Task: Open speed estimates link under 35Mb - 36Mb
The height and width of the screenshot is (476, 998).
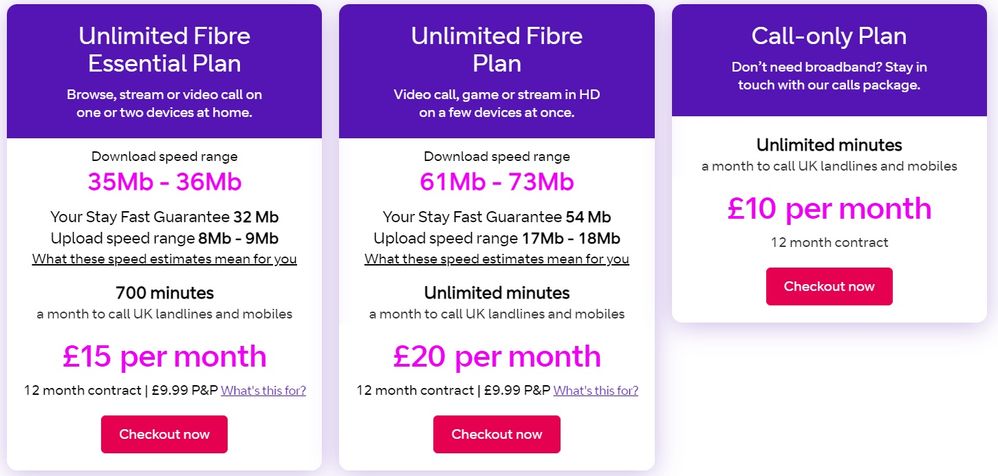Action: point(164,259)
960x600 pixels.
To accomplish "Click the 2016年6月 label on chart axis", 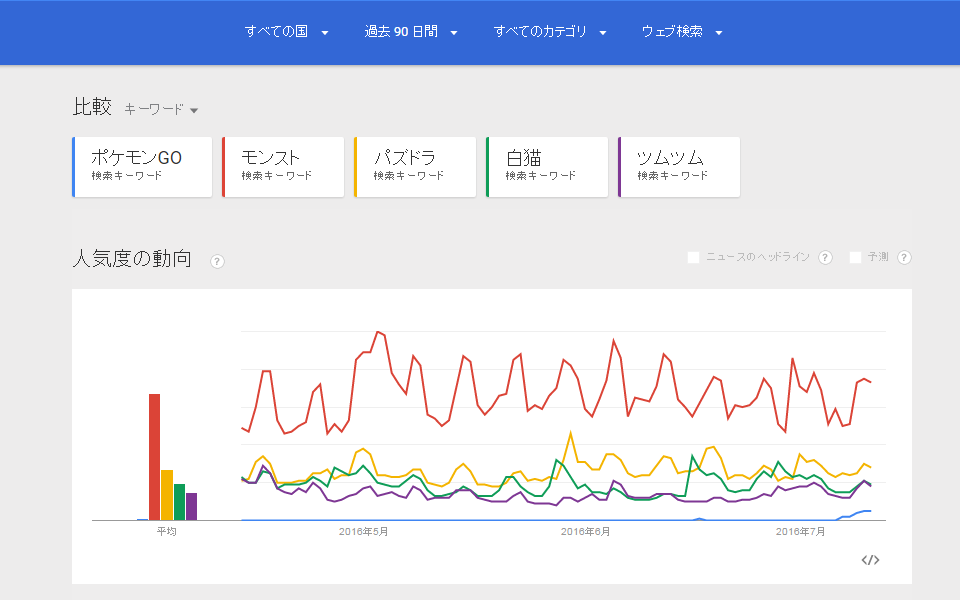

...

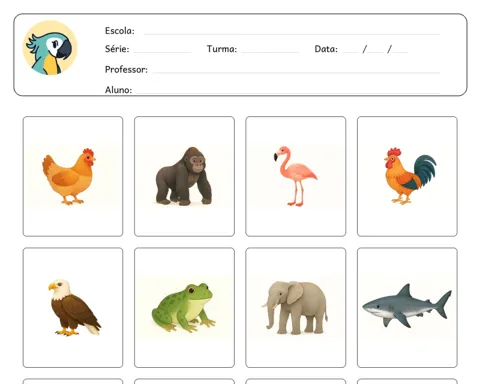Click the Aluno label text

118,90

* TASK OBJECTIVE
Output the data lines between the line holding "Task: Open speed" and the line holding "the 2016年6月 label", inclusive, as a JSON list of strings with one string per line and blank lines omitted. Leave the pictures out.

* FULL ANSWER
[
  "Task: Open speed estimates link under 35Mb - 36Mb",
  "The height and width of the screenshot is (476, 998).",
  "Action: point(164,259)",
  "960x600 pixels.",
  "To accomplish \"Click the 2016年6月 label on chart axis\", "
]